▸ WHAT NEEDS TO BE DONE: In the text on winter wheat phenology, which of the three plant growth components includes a phenological response to varying water deficits?

Title: | Winter wheat phenology simulations improve when adding responses to water stress |
Authors: | McMaster, G.S., D.A. Edmunds, R. Marquez, S. Haley, G. Buchleiter, P. Byrne, T.R. Green, R. Erskine, N. Lighthart, H. Kipka, F. Fox, L. Wagner, J. Tatarko, M. Moragues and J. Ascough II |
Year: | 2019 |
Journal: | Agronomy Journal |
Volume (Issue): | 111(5) |
Pages: | 2350–2360 |
Article ID: | |
DOI: | 10.2134/agronj2018.09.0615 |
URL (non-DOI journals): | |
Model: | SWAT |
Broad Application Category: | crop/plant/tree growth or production |
Primary Application Category: | crop, forest and/or vegetation growth/yield and/or parameters |
Secondary Application Category: | model and/or data comparison |
Watershed Description: | Two research sites located near the cities of Greeley and Fort Collins, which are located respectively in the north central and northeastern semi-arid region of Colorado, U.S. |
Calibration Summary: | |
Validation Summary: | |
General Comments: | |
Abstract: | Phenology is critical in simulating crop production and hydrology
and must be sufficiently robust to respond to varying
environments, soils, and management practices. Phenological
algorithms typically focus on the air temperature response function
and rarely quantify the phenological responses to varying
water deficits, particularly for versions of the Environmental
Policy Integrated Climate model (EPIC)-based plant growth
component used in many agroecosystem models. Three EPICbased
plant growth components (Soil Water Assessment Tool
[SWAT], Wind Erosion Prediction System [WEPS], and the
Unified Plant Growth Model [UPGM]) have been incorporated
into the spatially distributed Agricultural Ecosystems Services
model [AgES], and only the UPGM includes a phenological
response to varying water deficits. These three plant components
were used to evaluate the phenological responses of winter wheat
(Triticum aestivum L.) to varying water deficits and whether
having a water stress factor in UPGM improves the simulation
of phenology. A 3-yr irrigation study and a 4-yr study across a
rainfed landscape were used in the evaluation. Only the UPGM
simulated all five of the developmental stagesmeasured. The
UPGM was the only component that simulated a phenological
response to variable water deficits, resulting in better prediction
of phenology. For example, the RMSE (days) and relative error
(RE, days) decreased and index of agreement (d) increased in
predicting maturity from SWAT (RMSE = 18.4; RE = 9.2; d =
0.34) to WEPS (RMSE = 6.2; RE = 1.0, d = 0.63) to the UPGM
(RMSE = 6.1; RE = 0.1; d = 0.70). Incorporating phenological
responses to varying water deficits improves the accuracy and
robustness of predicting phenology, which is particularly important
in spatially distributed agroecosystem models. |
Language: | English |
Keywords: | |

▸ DATA EXTRACTS:
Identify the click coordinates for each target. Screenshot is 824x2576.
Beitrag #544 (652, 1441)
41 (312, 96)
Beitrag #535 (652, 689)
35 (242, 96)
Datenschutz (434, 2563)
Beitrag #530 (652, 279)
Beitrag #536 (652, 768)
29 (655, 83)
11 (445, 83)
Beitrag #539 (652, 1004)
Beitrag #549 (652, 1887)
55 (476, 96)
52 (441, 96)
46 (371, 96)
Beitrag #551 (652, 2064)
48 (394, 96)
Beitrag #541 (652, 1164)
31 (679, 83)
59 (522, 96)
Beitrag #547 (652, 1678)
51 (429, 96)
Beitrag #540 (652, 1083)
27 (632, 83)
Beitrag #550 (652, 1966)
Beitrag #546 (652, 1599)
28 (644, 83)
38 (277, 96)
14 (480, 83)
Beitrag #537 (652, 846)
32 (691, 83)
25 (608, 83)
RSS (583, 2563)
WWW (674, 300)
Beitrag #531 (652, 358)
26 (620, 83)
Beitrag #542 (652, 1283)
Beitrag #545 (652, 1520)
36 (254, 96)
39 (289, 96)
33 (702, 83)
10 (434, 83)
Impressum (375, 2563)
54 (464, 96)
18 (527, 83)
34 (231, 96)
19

▸ SOLUTION: The Unified Plant Growth Model (UPGM).